══ MATERIALS PROVIDED

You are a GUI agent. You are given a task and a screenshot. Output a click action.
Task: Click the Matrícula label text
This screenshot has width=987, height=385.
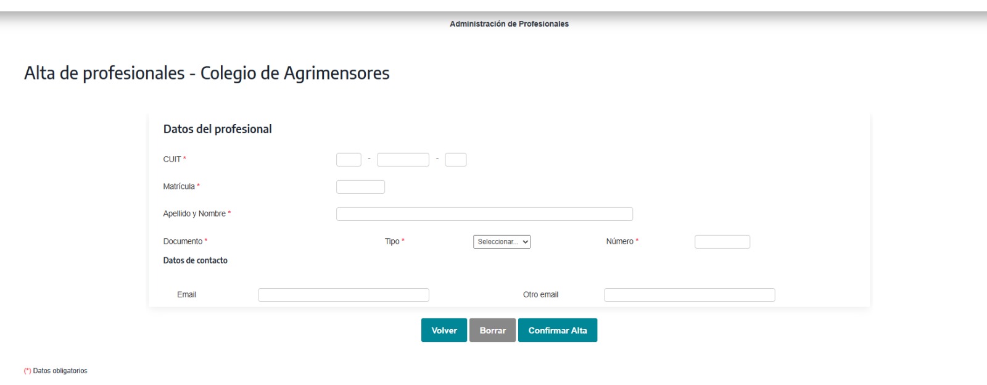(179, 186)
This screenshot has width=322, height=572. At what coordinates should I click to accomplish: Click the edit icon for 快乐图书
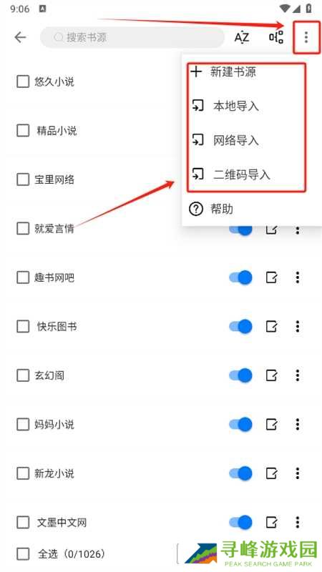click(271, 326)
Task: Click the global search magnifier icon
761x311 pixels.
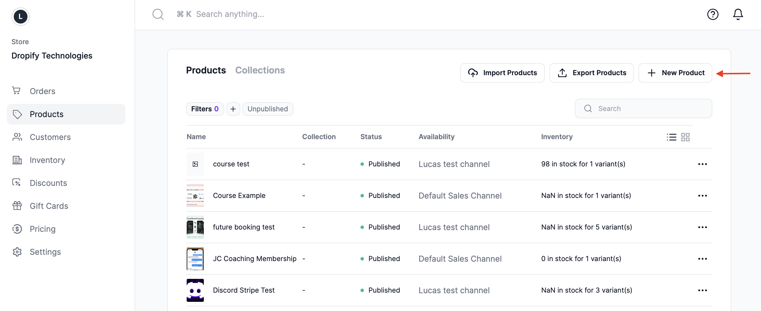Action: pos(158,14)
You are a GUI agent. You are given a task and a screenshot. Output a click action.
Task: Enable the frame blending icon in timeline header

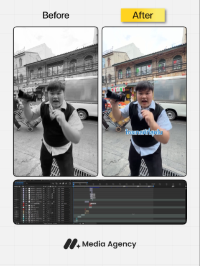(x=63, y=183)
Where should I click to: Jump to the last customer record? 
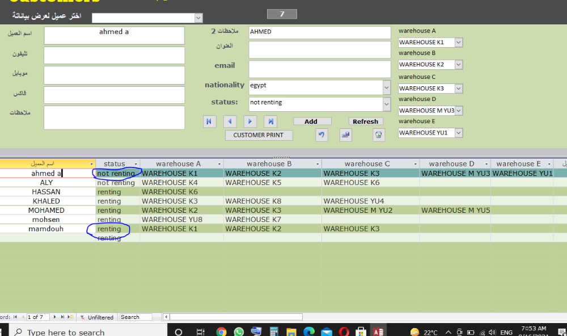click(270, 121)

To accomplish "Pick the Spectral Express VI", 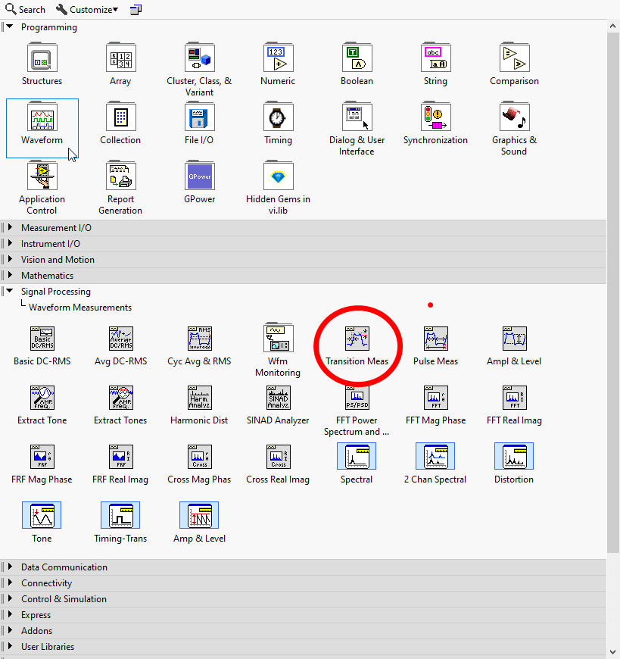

════
══ MATERIALS PROVIDED

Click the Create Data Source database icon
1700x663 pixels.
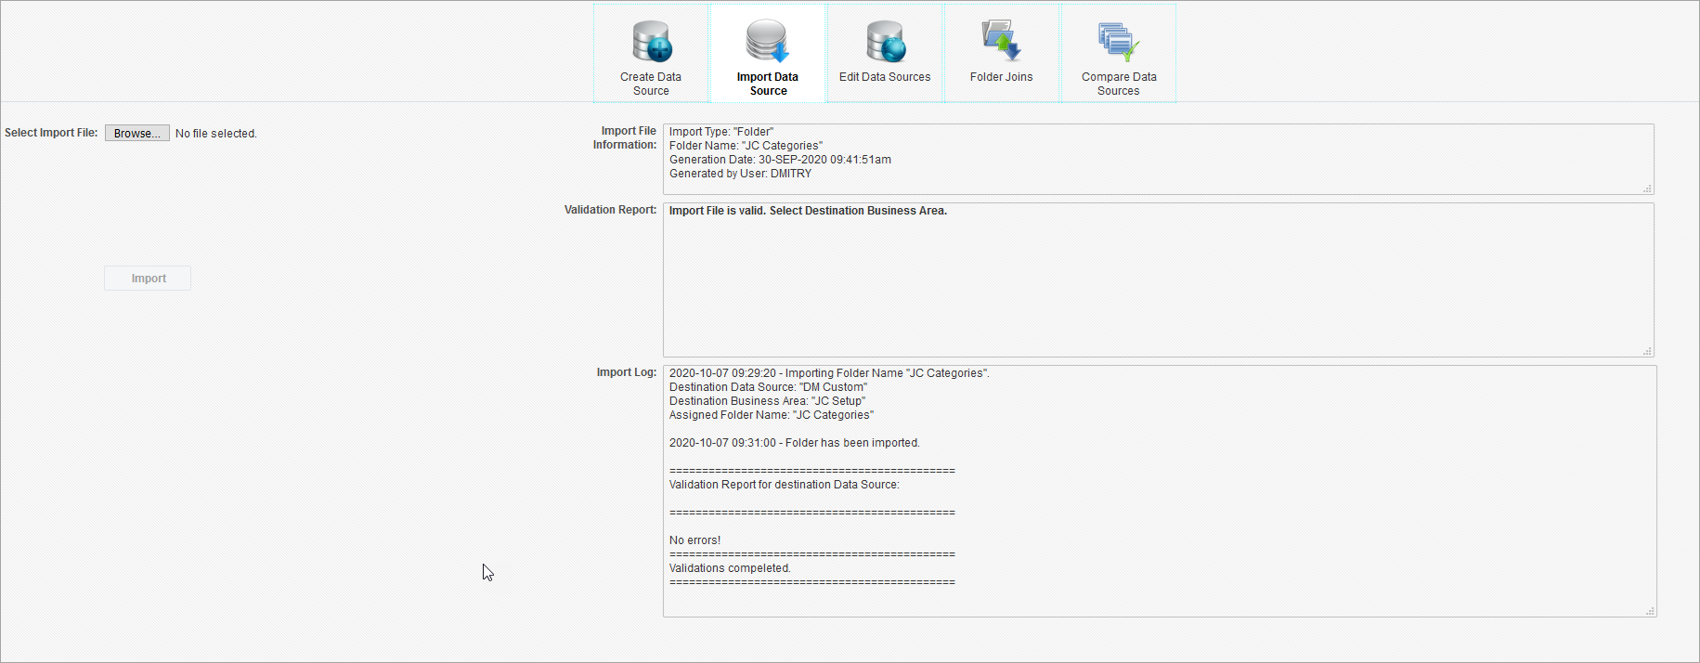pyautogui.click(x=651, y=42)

════
══ MATERIALS PROVIDED

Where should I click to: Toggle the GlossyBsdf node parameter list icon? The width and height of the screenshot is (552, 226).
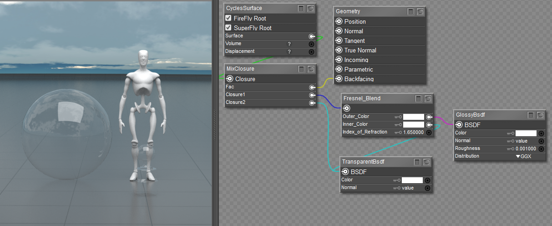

════

- _WORK INSTRUCTIONS_: Copy out the lines verbatim, from the line with "This screenshot has width=322, height=572." through the line with "the Spectral Express", and omit the pictures.

- _WRITTEN REPLY_:
This screenshot has width=322, height=572. At what coordinates should I click to accomplish: Click the edit icon for 快乐图书
click(271, 326)
Task: Click the global search magnifier icon
761x311 pixels.
Action: pos(158,14)
You are a GUI agent. You are given a task and a screenshot. Output a click action.
Task: Enable the frame blending icon in timeline header

(x=63, y=183)
Where should I click to: Jump to the last customer record? 
click(270, 121)

To accomplish "Pick the Spectral Express VI", 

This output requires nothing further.